[Begin Available records]

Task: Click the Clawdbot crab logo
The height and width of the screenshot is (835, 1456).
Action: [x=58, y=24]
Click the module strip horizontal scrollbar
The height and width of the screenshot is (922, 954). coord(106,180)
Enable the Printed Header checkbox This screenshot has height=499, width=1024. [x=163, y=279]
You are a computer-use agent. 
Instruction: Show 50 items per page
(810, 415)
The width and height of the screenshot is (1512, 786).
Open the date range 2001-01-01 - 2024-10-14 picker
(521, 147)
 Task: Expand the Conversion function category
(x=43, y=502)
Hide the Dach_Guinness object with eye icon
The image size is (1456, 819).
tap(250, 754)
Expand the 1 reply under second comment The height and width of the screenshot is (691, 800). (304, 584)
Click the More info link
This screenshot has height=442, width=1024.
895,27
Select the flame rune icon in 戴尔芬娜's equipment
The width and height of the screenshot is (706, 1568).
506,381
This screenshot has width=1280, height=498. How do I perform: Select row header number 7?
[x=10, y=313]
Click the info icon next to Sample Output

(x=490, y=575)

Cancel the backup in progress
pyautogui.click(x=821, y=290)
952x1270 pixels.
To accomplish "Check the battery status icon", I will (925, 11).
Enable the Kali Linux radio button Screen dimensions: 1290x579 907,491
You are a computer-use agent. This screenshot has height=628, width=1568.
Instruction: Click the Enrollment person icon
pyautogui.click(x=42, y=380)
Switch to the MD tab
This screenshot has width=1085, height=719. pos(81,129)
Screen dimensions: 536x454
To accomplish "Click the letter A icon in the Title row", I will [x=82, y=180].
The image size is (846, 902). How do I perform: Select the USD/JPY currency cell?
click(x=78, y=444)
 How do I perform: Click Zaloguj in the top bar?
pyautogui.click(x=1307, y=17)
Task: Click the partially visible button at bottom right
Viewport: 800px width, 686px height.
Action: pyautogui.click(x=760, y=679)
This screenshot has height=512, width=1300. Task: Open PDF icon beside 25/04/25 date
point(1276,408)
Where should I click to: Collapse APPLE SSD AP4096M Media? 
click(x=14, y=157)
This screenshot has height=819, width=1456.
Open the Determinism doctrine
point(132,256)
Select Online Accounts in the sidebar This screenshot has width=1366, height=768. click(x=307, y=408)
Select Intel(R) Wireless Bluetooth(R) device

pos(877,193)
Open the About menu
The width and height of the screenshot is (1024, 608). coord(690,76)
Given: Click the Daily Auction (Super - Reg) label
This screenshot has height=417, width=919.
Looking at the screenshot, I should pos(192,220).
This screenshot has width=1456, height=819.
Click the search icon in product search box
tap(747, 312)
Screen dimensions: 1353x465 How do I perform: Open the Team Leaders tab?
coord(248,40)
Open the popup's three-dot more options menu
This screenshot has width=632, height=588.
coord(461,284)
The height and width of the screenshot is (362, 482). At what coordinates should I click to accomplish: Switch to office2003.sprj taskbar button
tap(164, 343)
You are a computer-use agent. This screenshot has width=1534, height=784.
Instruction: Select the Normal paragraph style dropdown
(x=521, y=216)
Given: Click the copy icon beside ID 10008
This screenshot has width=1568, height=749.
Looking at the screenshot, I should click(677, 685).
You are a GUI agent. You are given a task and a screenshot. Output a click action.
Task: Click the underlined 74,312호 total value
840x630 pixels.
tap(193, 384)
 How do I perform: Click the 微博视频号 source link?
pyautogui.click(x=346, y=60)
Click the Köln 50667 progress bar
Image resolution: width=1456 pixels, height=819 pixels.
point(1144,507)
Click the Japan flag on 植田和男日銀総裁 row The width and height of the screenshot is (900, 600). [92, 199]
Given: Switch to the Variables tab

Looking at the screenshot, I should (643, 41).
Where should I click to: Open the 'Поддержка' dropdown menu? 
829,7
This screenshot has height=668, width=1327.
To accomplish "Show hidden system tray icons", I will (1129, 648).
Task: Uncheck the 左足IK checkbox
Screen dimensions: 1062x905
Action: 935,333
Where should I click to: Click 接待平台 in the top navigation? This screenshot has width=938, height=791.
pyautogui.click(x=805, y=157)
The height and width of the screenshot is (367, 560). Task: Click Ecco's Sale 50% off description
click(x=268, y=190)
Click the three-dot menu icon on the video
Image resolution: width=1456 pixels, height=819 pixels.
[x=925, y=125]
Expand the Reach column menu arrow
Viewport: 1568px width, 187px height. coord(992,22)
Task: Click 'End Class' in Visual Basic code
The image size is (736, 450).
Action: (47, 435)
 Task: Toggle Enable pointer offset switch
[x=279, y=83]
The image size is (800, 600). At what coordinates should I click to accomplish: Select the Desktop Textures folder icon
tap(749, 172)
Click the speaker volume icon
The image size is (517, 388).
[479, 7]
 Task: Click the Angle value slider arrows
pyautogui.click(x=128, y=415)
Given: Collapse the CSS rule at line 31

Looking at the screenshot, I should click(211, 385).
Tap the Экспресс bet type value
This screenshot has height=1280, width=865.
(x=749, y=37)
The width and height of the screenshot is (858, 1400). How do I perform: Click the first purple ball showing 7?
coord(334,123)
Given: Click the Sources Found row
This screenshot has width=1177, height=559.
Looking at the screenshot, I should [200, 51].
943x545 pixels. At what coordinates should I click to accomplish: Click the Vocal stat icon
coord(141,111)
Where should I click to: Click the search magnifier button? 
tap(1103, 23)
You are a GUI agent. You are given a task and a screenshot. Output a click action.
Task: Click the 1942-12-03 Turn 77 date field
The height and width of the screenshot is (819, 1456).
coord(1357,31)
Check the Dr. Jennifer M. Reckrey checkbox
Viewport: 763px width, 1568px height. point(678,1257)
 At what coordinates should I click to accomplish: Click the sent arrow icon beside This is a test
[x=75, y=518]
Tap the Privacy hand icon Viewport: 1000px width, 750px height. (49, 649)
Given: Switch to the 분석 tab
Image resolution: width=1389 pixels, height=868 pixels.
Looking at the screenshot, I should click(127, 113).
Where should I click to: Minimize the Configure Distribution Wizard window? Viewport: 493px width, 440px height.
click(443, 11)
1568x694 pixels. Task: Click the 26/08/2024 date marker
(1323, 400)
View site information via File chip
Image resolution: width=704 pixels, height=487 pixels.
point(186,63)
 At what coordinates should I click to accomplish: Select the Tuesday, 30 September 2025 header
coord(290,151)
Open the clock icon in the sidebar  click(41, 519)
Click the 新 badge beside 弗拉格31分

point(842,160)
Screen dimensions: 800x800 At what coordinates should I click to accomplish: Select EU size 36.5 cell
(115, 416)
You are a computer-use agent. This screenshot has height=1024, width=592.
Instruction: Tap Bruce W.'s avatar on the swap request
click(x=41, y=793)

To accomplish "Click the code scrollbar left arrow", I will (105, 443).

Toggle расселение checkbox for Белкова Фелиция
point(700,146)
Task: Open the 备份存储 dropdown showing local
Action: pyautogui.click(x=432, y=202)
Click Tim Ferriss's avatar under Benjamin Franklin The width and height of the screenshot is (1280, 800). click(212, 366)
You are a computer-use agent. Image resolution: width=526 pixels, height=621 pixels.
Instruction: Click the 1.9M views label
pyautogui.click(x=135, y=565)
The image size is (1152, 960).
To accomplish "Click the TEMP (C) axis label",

[End Available records]

Directions - Output the lines exactly as they appear, from the line containing "You are a computer-use agent. Image" through the end of the lines, with both ends included.

Right answer -
You are a computer-use agent. Image resolution: width=526 pixels, height=621 pixels.
Instruction: Click the 1.9M views label
pyautogui.click(x=135, y=565)
The image size is (1152, 960).
To accomplish "Click the TEMP (C) axis label",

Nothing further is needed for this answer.